Shugoll Research was struck by the undervaluation of the arts among some in the corporate community. As a result, we at Shugoll asked – what could we do as a small company to be a leader in arts support? We immediately adopted the arts as our lead philanthropic cause. At the time, Shugoll Research was much smaller than today and with limited resources. But we realized we could start fulfilling this commitment by donating pro bono research to arts organizations. After all, didn’t arts organizations have the same needs as fortune 500 companies to grow its customer base, assess customer satisfaction, and understand its brand image?
The research conducted for these arts organizations kept leading to the same conclusion: arts audiences were aging and students had little interest in the arts, perhaps because the arts were disappearing from their schools.

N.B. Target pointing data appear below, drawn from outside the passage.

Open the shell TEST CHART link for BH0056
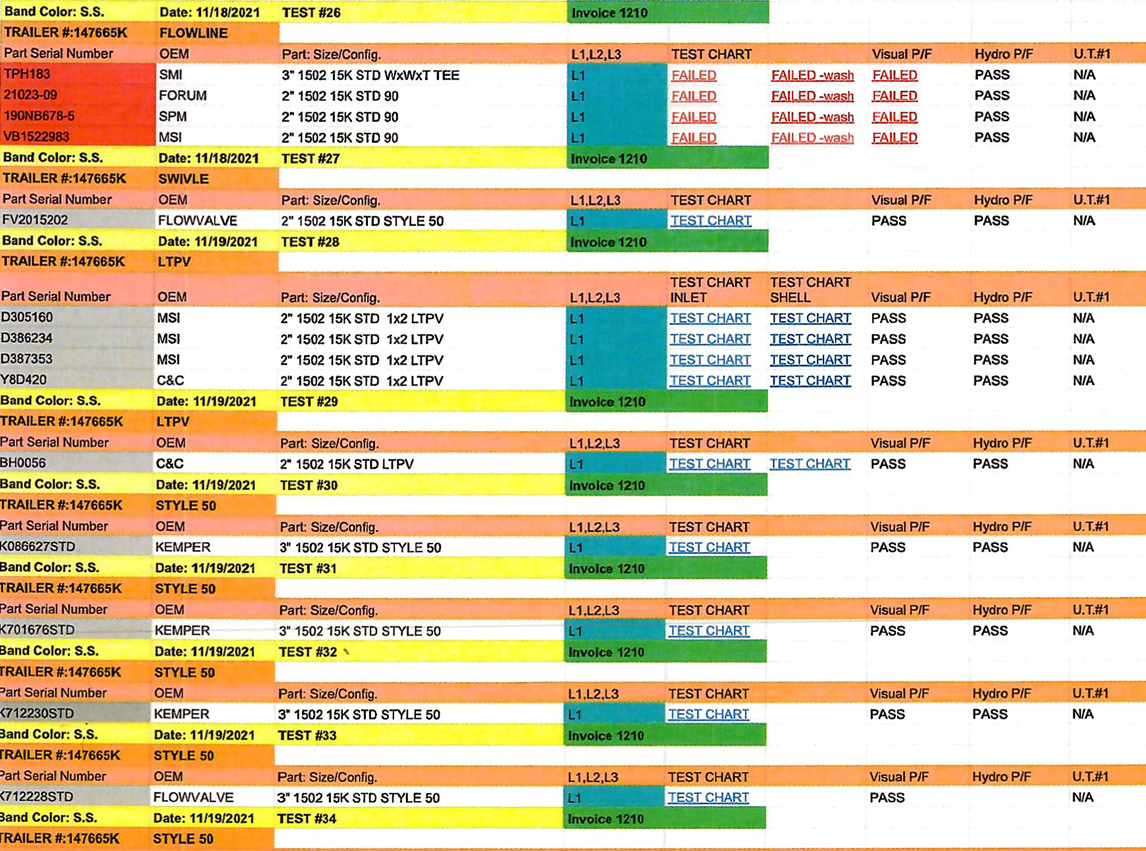Viewport: 1146px width, 851px height. (x=809, y=464)
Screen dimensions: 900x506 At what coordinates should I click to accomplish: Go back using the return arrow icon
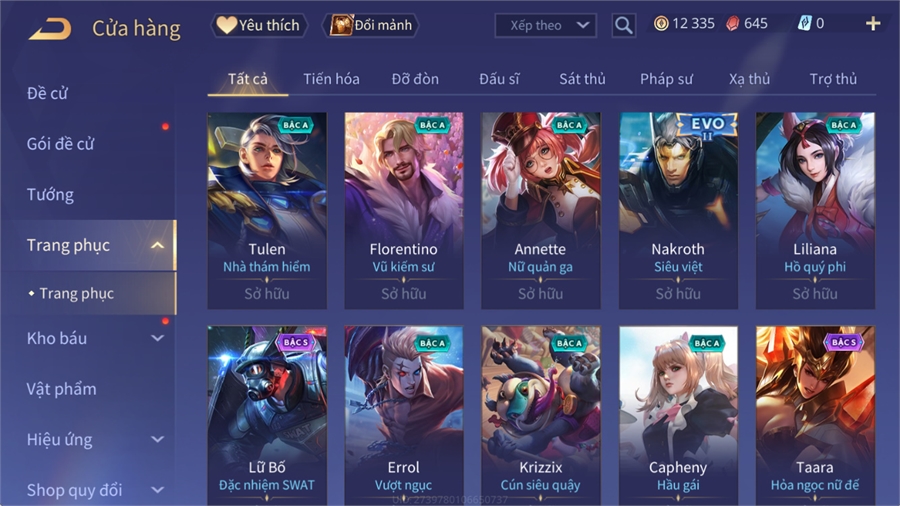point(50,28)
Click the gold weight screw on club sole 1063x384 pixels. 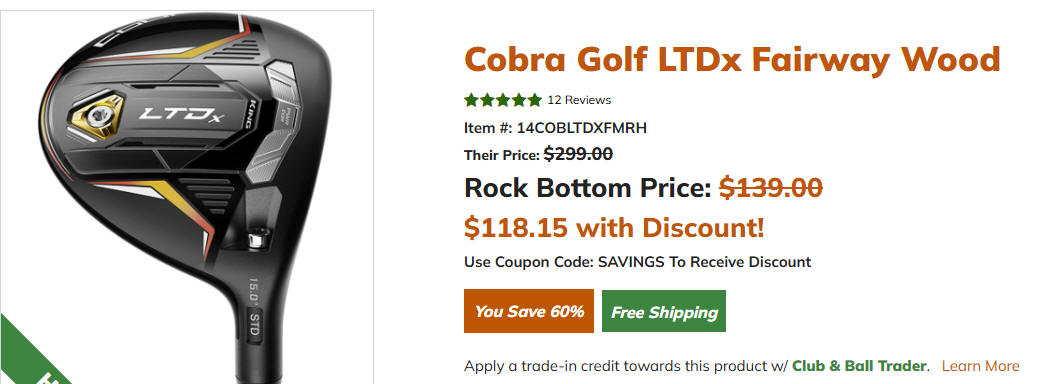[x=99, y=116]
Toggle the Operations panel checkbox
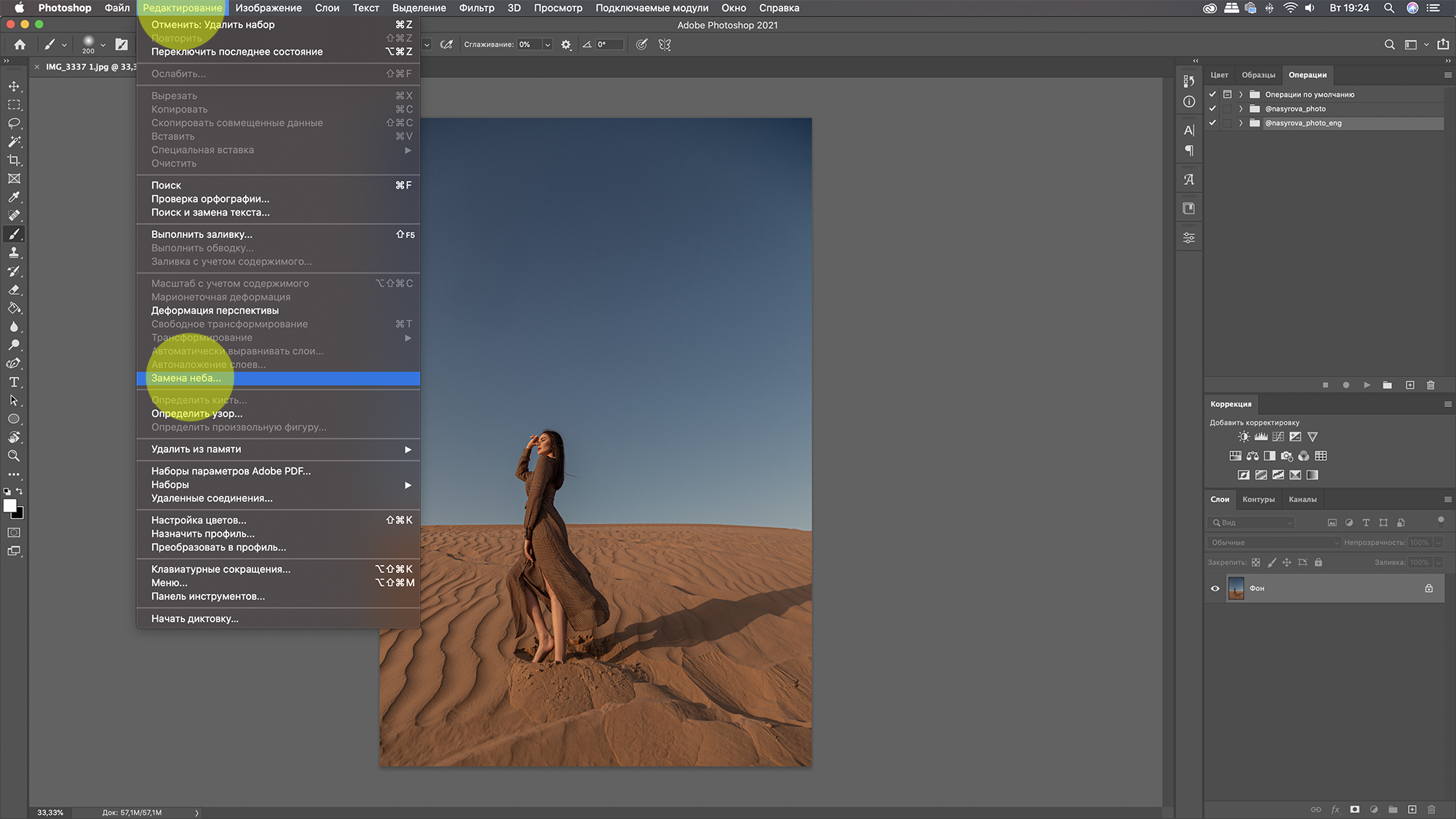 tap(1212, 94)
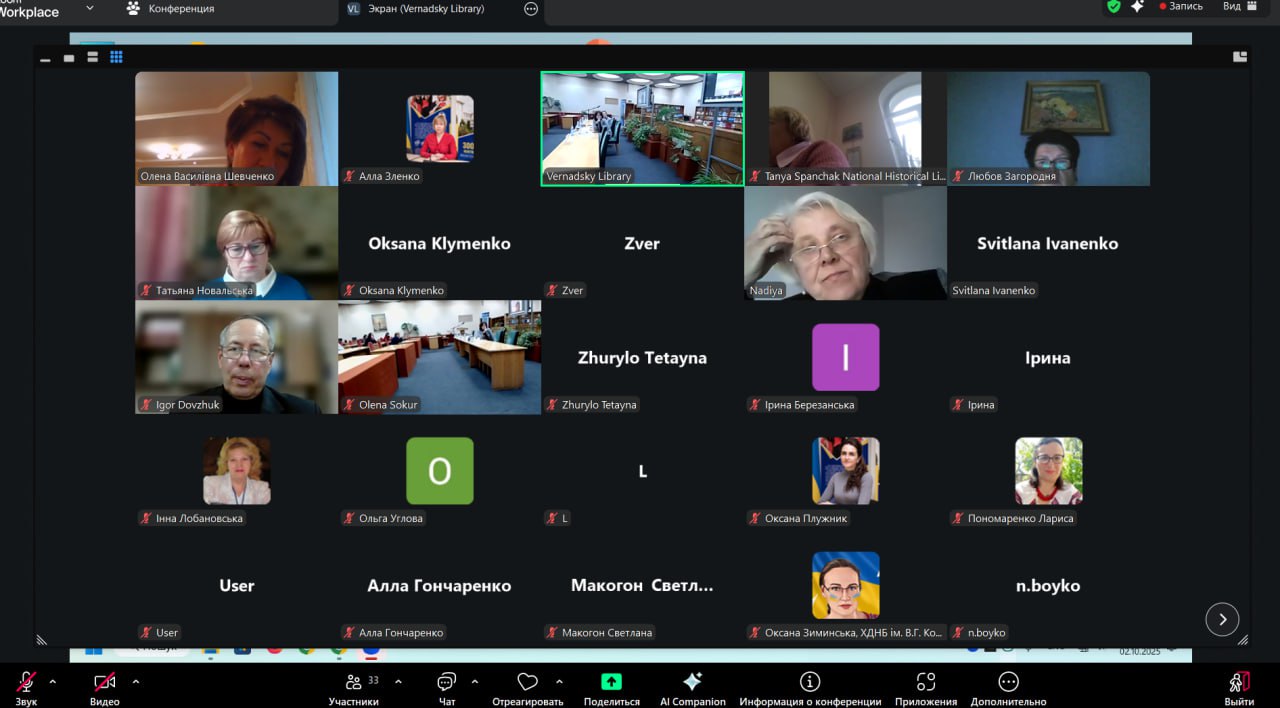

As Shugoll Research grew, we asked: how can we share our passion for the arts with students and fill some of the gaps in public school arts programs? So we built our arts philanthropic portfolio by underwriting arts tickets for students, creating scholarships for students with limited means to take private lessons, and starting what we consider our “flagship” program, ArtSpeak!
Some ArtSpeak! highlights: theater composer Stephen Schwartz arriving with the words and music to a new song he just wrote on the back of an envelope while on the plane to DC and singing it for the first time to the 300 students at ArtSpeak! (that song became “The Wizard and I” from a little show calledWicked); the late composer Marvin Hamlisch teaching students how to write a song by composing one right in front of them using a suggestion from a student for the title (“Stairs to Cloud Nine” featuring the line “I hope to see you all again, when we climb the stairs to Cloud Ten”); actor Brian Stokes Mitchell announcing he was to star on Broadway in a revival of Man of La Mancha, then saying he will be singing to the students for the first time in public the show’s big song “The Impossible Dream”); Kristin Chenoweth getting a rare, mid-show standing ovation after singing “Taylor the Latte Boy” and then starting to cry and saying, “Can you guys come to all my concerts?”); husband and wife actors Lauren Kennedy and Alan Campbell performing when the power went out in the school, asking the audience if they wanted them to continue, and singing songs for another 30 minutes by a combination of emergency light and the spotlight of a single video camera). Of course, an ongoing highlight is when actors share their most embarrassing moments on stage, a hilarious list of costume malfunctions, scenery malfunctions, stumbles, and missed cues.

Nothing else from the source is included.